Data records:

********************

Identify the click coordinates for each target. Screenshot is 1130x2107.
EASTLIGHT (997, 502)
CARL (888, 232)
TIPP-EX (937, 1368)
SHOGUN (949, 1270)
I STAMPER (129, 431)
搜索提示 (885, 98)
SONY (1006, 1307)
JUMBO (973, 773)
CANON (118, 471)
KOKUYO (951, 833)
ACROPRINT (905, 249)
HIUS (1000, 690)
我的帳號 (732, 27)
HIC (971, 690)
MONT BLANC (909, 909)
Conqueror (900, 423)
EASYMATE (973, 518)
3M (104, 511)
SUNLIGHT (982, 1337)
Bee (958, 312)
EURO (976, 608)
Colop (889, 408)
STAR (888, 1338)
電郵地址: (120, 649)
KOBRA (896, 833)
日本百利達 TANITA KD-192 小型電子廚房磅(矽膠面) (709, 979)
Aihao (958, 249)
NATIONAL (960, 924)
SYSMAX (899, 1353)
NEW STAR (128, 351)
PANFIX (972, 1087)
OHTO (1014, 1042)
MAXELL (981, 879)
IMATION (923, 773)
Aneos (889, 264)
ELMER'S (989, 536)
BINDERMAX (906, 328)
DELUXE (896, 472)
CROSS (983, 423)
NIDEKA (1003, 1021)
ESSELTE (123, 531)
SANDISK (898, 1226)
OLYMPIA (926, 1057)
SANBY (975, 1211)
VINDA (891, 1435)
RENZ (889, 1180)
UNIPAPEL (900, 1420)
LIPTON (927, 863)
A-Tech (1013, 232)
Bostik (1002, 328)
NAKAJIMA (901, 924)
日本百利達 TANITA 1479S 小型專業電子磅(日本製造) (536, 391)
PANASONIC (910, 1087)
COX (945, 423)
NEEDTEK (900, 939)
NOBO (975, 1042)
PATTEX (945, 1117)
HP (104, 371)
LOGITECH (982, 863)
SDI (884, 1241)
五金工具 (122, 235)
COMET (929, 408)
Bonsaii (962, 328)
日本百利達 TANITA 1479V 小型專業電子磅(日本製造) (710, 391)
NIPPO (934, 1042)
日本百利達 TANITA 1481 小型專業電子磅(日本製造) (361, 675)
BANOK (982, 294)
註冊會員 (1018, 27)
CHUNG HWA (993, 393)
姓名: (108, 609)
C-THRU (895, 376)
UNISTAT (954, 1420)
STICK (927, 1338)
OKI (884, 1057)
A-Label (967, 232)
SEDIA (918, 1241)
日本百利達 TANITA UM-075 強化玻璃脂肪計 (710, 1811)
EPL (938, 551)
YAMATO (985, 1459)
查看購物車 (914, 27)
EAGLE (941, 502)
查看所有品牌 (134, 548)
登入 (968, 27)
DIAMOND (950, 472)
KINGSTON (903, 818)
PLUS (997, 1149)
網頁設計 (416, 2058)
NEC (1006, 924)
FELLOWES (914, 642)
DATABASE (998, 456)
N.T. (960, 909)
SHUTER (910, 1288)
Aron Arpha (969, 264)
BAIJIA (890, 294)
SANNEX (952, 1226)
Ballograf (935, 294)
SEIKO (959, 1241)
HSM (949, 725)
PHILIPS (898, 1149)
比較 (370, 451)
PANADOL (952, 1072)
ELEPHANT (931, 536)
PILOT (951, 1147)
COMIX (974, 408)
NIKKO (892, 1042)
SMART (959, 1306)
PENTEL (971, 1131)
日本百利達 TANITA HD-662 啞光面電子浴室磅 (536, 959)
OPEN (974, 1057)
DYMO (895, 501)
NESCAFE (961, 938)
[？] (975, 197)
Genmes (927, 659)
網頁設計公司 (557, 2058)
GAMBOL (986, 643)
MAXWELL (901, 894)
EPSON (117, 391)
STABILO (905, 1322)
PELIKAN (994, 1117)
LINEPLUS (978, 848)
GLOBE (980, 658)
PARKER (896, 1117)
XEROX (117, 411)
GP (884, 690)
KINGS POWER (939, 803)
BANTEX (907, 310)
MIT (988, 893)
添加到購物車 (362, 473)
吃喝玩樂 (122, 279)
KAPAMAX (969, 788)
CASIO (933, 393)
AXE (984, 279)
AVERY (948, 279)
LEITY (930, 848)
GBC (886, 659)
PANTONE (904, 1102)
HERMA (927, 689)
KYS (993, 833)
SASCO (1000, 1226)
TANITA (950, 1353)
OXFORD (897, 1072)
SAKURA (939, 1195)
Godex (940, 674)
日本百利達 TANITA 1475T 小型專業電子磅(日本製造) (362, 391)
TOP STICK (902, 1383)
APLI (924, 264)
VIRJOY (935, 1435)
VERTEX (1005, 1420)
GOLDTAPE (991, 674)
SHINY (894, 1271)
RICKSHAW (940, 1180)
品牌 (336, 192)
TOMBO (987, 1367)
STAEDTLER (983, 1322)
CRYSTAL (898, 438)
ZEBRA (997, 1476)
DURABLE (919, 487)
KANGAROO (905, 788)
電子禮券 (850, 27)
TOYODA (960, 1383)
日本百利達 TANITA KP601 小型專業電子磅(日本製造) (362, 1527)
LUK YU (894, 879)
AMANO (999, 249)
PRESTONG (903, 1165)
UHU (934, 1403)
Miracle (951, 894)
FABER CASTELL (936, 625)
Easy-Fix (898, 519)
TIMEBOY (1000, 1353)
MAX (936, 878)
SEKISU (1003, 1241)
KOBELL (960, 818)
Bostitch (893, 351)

********************

### What the task asks
Return every line of the items above that contains the string "小型專業電子磅", treating uppercase and lowercase letters as distinct.

### Task response
日本百利達 TANITA 1479S 小型專業電子磅(日本製造) (536, 391)
日本百利達 TANITA 1479V 小型專業電子磅(日本製造) (710, 391)
日本百利達 TANITA 1481 小型專業電子磅(日本製造) (361, 675)
日本百利達 TANITA 1475T 小型專業電子磅(日本製造) (362, 391)
日本百利達 TANITA KP601 小型專業電子磅(日本製造) (362, 1527)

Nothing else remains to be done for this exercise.